Le risque auquel se trouve confrontée toute nouvelle production d'une œuvre aussi marquée que La Flûte Enchantée, c'est de ressembler à beaucoup d'autres, notamment par un recours presque systématique à l’imaginaire de l'enfance. Certains s'en sortent plutôt bien, comme Julie Taymor dans la mise en scène du Metropolitan Opera, mais c'est loin d'être la règle. Une autre tendance, encore plus répandue, est de proposer une approche manichéenne, littérale, du livret, opposant le monde du soleil de Sarastro et celui de la nuit, de la Reine du même nom. Certains rares metteurs en scène ont tenté de s'échapper de ce carcan réducteur, comme Robert Carsen à Aix-en-Provence, qui a commencé à imaginer des liens plus subtils entre la Reine et le Prêtre d’Isis, moins lisse et irréprochable qu'il y paraît. Ne kidnappe-t-il pas sa propre fille pour la laisser continuellement dans l'ignorance, réduite à faire confiance à Tamino et à Papageno ?

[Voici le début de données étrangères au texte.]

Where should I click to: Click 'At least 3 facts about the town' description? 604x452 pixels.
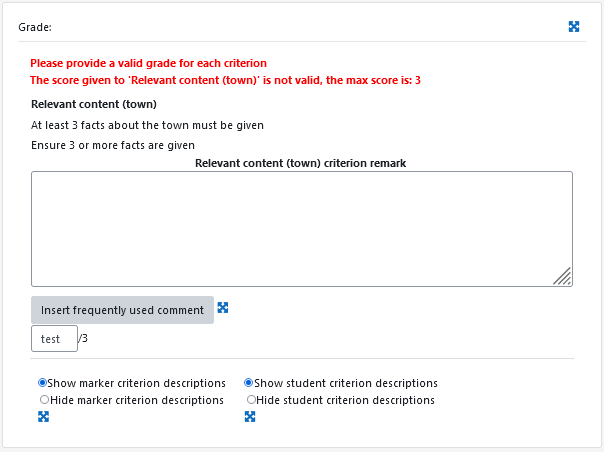[148, 125]
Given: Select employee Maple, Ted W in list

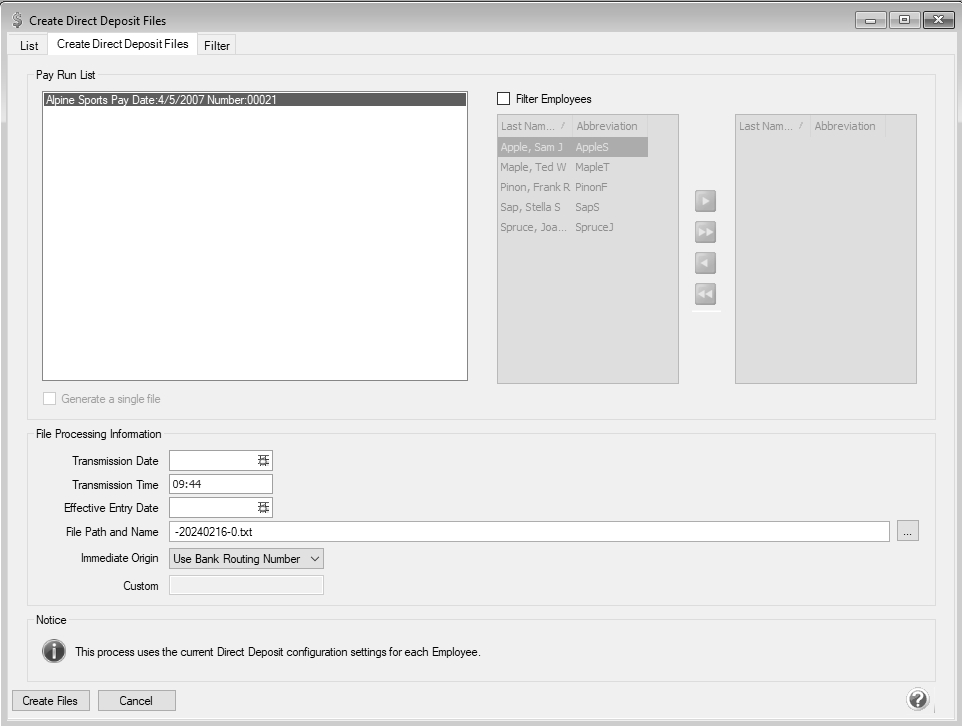Looking at the screenshot, I should click(534, 167).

Avec une pertinence galvanisante, le metteur en scène William Kentridge choisi par La Scala de Milan prend le parti de la distance par rapport à la norme pour mieux développer une approche à la fois plus neutre - personne n'est vraiment bon ou mauvais - et plus réaliste - l'excès en tout domaine est néfaste -. Cet axe se situe finalement davantage dans l'esprit de la Raison et des Lumières que les reconstitutions habituelles. Prenant appui sur la caméra photographique pour laquelle trop de lumière nuit autant que trop de ténèbres, il développe une scénographie d'un goût exquis, transposée dans un XIXe siècle cohérent avec la photo, avec comme décors des projections hautement référentielles inspirées tout autant des créations originales de 1791 (notamment pour les étoiles entourant la Reine de la Nuit) que de gravures et autres plans scientifiques et techniques du siècle suivant. Ombres et lumières magnifiques révèlent ainsi des traits inattendus de ces personnages et situations tant de fois rebattus comme le serpent, au début de l'Acte I, créé en ombres chinoises par les Trois Dames.
Devant cette remise à plat de l'ouvrage, le personnage qui se détache le plus est maintenant Pamina. Là où chaque protagoniste appartient à un monde nettement codifié qui le définit - l'Opera Seria pour la Reine, l'oratorio sacré pour Sarastro, le Singspiel pour Papageno… -, elle évolue avec grâce à tous les niveaux, aussi à l'aise dans un duo populaire avec l'Oiseleur de la Reine que dans un solo désespéré et poignant. C'est elle qui prend les choses en main au final et apporte l'équilibre à Tamino, équilibre qu'aucun autre personnage ne possède autant qu'elle.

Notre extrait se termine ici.